En El Aleph engordado la enumeración caótica engorda como todo lo demás. Katchadjian
intercala visiones extra, legitimado por lo innumerable. Así, entre la tres y la cuatro de
Borges, es decir, entre “la tarde” y “las muchedumbres de América”, agrega “un
serrucho”.Y más adelante:
una corbata
mosquitos
ron
una página del tratado de fisiognomía de Della Porta
un gasómetro
una pareja peleando
un manuscrito de Petrarca
extraterrestres
mujeres y hombres desnudos
el nacimiento de cinco perros salchicha
una joven salvaje rodeada de ardillas
un hombre comprando un alfajor
microbios
un crimen
tatuajes de prostitutas en un libro de Lombroso
un obrero en una línea de montaje
lápices
un sapo aplastado por un jeep
escarabajos
bananas
un levantamiento popular en Oriente
Carlos Argentino hablando por teléfono
en la tierra el Aleph
en el Aleph la tierra
Son veinticinco exactamente, algo así como la mitad del infinito, como si quisiera aportar
una demostración extra a la conocida verdad matemática de que la mitad del infinito es
igual al infinito entero. Habría que preguntarle a Katchadjian si la cifra estuvo calculada, y
en su caso sería posible hacerlo, ya que él sí está vivo; bastaría con llamarlo por teléfono.

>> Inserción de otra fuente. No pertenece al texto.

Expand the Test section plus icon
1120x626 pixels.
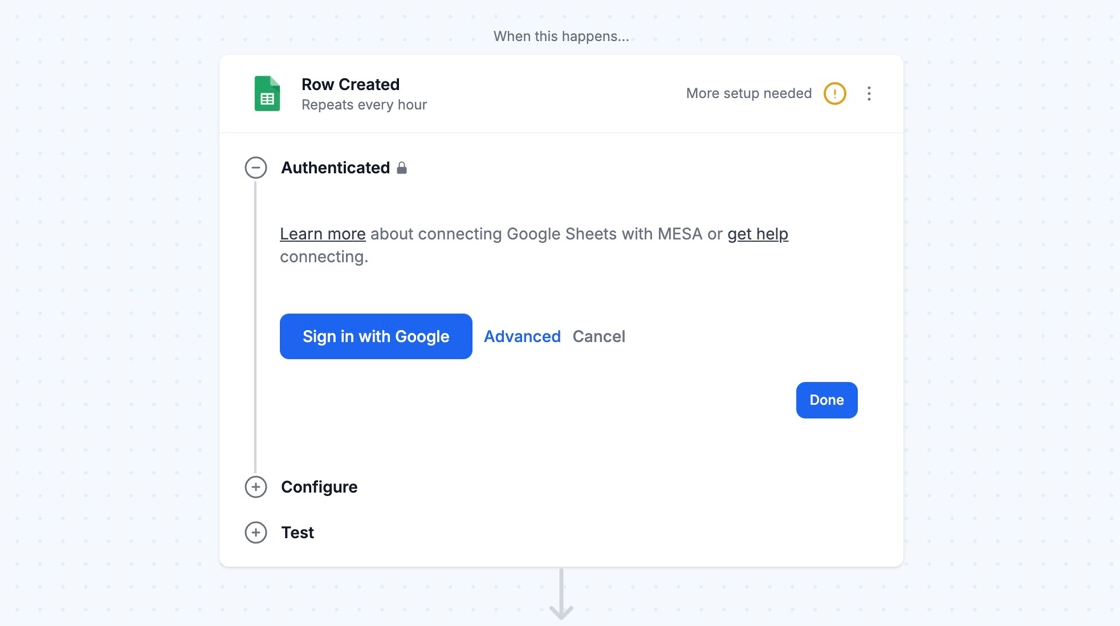point(256,533)
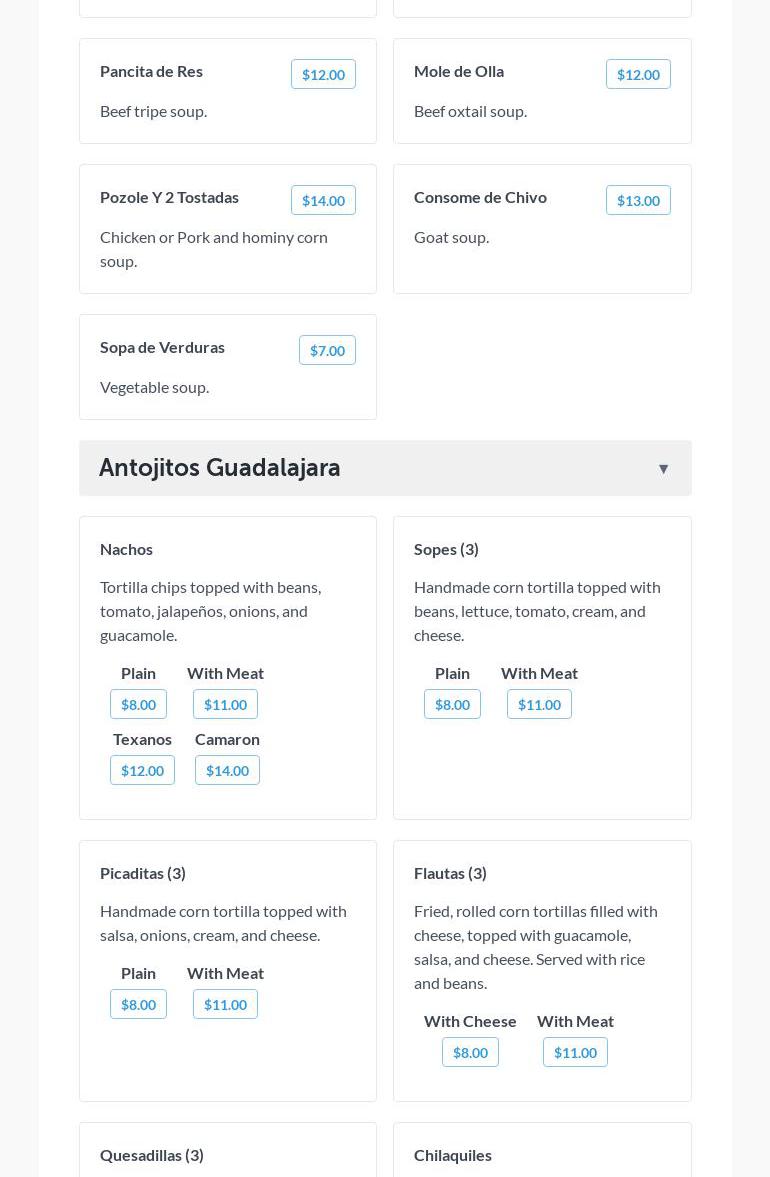
Task: Choose Nachos Plain $8.00 option
Action: click(x=138, y=705)
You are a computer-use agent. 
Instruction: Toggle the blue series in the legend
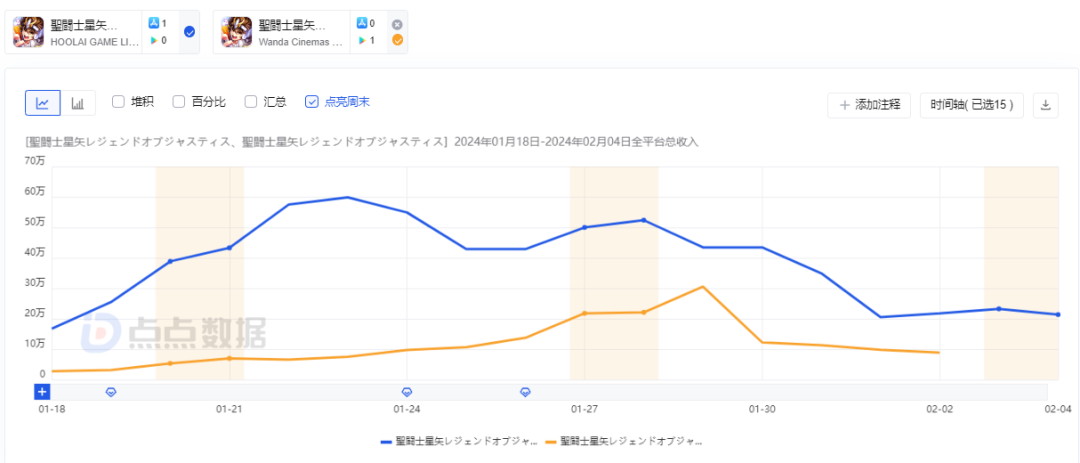pyautogui.click(x=459, y=441)
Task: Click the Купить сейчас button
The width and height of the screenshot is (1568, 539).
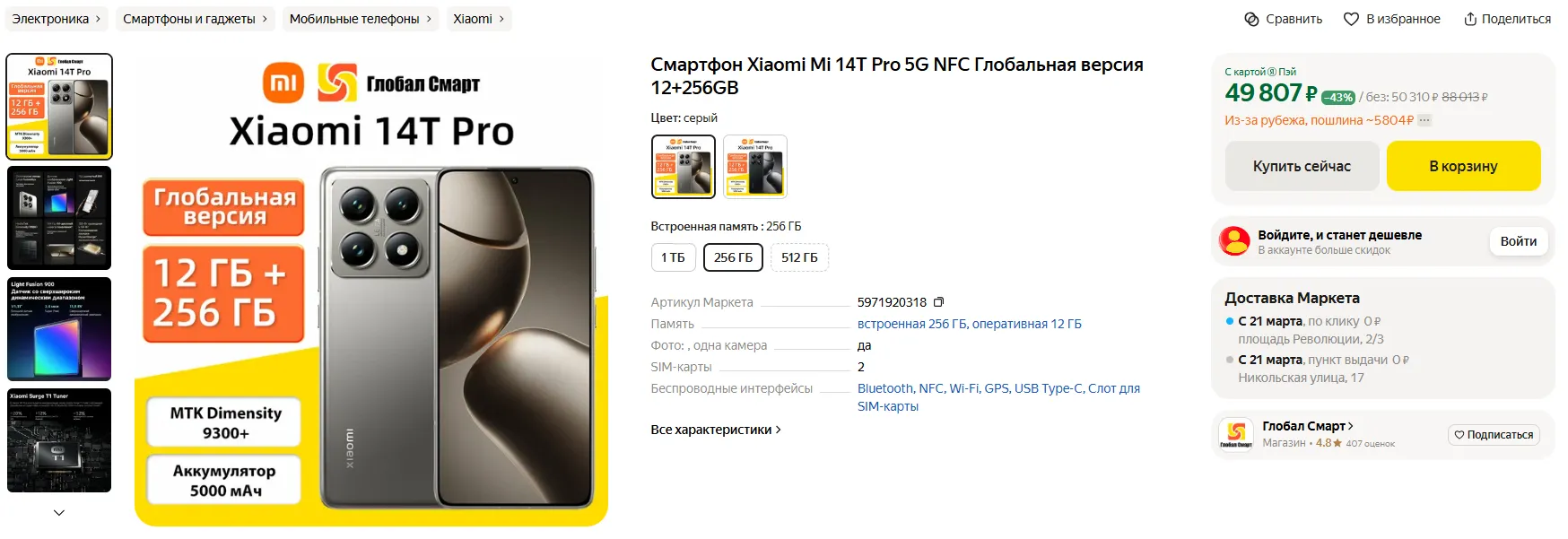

Pero sería inútil, porque en realidad no hay, en este aspecto, ninguna diferencia entre un
autor vivo y uno muerto. Es curioso notar que en las dos series, en la de las visiones
originales y en la de los suplementos, la que está en el centro es autoinclusiva. La de
Borges es “cada letra de cada página”, y en un paréntesis:“de chico, yo solía maravillarme
de que las letras de un volumen cerrado no se mezclaran y perdieran en el decurso de la
noche”. La de Katchadjian es irónica, y se refiere más bien a su propia intervención, lúdica
e infantil, en la obra del maestro:“vi en una línea de montaje a un obrero dejando pasar
una cuchara deforme”, una cuchara para tomar sopa de letras.
El Martín Fierro, el Aleph. El gaucho vagabundo urdiendo en el desierto de los años su
destino, y el escritor inmovilizado en una incómoda escalera, con la vista fija en un punto
del espacio. El Martín Fierro es el tiempo de la literatura argentina, el Aleph su lugar. Son
nuestras categorías, fuera de las cuales no podemos pensar. ¿O sí podemos? Por lo
pronto, podemos escribir. El pensamiento descubre en la literatura el tercer término
superador de las oposiciones infranqueables del adentro y el afuera, el antes y el
después. No importa que sigamos pensando en los viejos términos, y que no podamos
hacer otra cosa. En su papel de promesa, la literatura es ese horizonte sinuoso,
espiralado, en el que el pensamiento se redime de sus limitaciones. Pablo Katchadjian
anuncia para el año que viene el volumen final de su trilogía: El matadero de Echeverría.
No sé qué hará con él, no he querido preguntarle; podemos esperar cualquier cosa.